Even if they can locally emit pollutants, like any vehicle with a combustion engine, renewable liquid fuels can be CO2 neutral since the electricity used during the process is renewable and as the amount of CO2 emitted during the use of the product is compensated by the amount of CO2 captured in the air to produce the synthetic fuel.
This study includes 3 countries – France, Germany and Spain – allowing cross-national comparison.
This study is based on a mixed methodology, allowing a comprehensive understanding of the subject:
- Literature review: To ensure that the survey is used to produce new evidence, and does not overlook some key aspects identified in past research works, a thorough literature review was first conducted. This literature review covers articles published in peer-reviewed, academic reviews of an international standing. About 80 references have been analysed.
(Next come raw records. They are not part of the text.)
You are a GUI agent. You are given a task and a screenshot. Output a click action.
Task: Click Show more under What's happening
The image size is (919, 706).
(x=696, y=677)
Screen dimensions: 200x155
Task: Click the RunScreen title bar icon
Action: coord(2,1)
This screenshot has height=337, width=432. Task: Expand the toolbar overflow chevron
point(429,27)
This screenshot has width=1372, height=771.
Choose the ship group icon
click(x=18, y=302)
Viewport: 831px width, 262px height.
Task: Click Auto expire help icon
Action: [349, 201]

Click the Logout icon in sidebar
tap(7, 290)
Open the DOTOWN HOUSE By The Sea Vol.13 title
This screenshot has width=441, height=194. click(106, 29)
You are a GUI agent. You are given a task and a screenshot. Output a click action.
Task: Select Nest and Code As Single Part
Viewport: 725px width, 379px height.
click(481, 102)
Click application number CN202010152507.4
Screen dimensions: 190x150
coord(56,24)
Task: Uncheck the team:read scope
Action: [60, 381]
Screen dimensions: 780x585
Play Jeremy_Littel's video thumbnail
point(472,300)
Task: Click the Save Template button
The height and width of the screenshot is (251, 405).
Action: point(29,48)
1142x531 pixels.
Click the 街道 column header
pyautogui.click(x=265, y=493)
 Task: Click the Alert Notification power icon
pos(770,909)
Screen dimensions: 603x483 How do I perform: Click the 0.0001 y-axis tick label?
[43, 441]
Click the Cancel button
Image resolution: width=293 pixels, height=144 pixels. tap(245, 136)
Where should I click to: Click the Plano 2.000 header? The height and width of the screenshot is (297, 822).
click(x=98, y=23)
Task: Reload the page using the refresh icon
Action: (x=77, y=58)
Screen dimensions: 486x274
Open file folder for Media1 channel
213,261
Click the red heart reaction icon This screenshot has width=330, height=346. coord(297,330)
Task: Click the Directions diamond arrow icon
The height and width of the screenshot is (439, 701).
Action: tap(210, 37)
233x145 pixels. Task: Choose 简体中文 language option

- Exploratory qualitative study: In addition to the literature review, exploratory interviews have been conducted with 10 French alternative fuel-propelled car users. The type of AFV varies among the sample, with electric vehicles, plug-in hybrids, flexfuels, natural gas. These semi-structured interviews allowed an in- depth understanding of the process through which individuals decided to switch to AFV and the factors that led them to consider it in the first place.
- Quantitative survey: The core of the study in based on a quantitative survey using a self-administered online questionnaire (June-July 2020 in France, and June-July 2021 in Germany and Spain). The sample is representative of French, German and Spanish people living in car-owning households in terms of geotype, gender, age and highest diploma achieved. After cleaning the database to exclude incoherent or hasty answers, a sample of more than 2,000 individuals in each country was obtained for analysis. The survey is made of two parts:
- Descriptive statistics;
- Stated preferences scenarios (understand the prospective choices of individuals in fictitious scenarios).
Adopting an alternative fuel vehicle
The main motivations to alternative fuel vehicle adoption are environmental (produce less polluting emissions and offer a socially valued pro-societal self-identity) as well as economic (low charging/fueling cost). Conversely, the main barrier to AFV adoption is the high purchase cost, followed by range anxiety for electric vehicles. AFV early adopters tend to be more frequently men, young, living in dense urban areas, highly educated and well-off.
French, German and Spanish motorists’ attitudes and preferences
Subjective attitudes of motorists in each of the 3 countries have been surveyed using Likert scales. Spanish motorists tend to be more environmentally aware than French and, even more, German motorists. The Spanish are also more frequently interested by automobile and technology.
When asked about their preference regarding alternative fuels among a list of 5 choices including a liquid zero-emission fuel made using recycled CO2, French and German motorists rank it in first place, followed by biofuels for the French and hydrogen for the Germans, while the Spanish have a clearer preference for electric vehicles.
Vehicle and fuel choice
Stated preferences analysis allowed to determine, all things being equal, the preferences of motorists in each of the 3 countries. When asked to choose between a conventional and an alternative fuel vehicle, the French prefer a conventional vehicle and the Spanish an alternative fuel vehicle, when no clear preference can be observed among German motorists.
Choice between a conventional vehicle and an alternative fuel vehicle
When asked to choose between 2 alternative fuel vehicles, the French and the Spanish both prefer a liquid zero-emission fuel to an EV, while the Spanish prefer an electric vehicle.
Choice between 2 alternative fuel vehicles (electric vehicle vs. liquid zero-emission fuel)
When it comes to the determinants of vehicle and fuel choice, in all 3 countries, the strongest factor is vehicle purchase price. In France and Spain, fuel price is the second most influencing factor, before fuel availability (time to the station). The Germans are more time-sensitive than fuel price-sensitive.
Determinants of vehicle and fuel choice hierarchy
1Rogers EM, 2003, Diffusion of innovations. The Free Press. New York.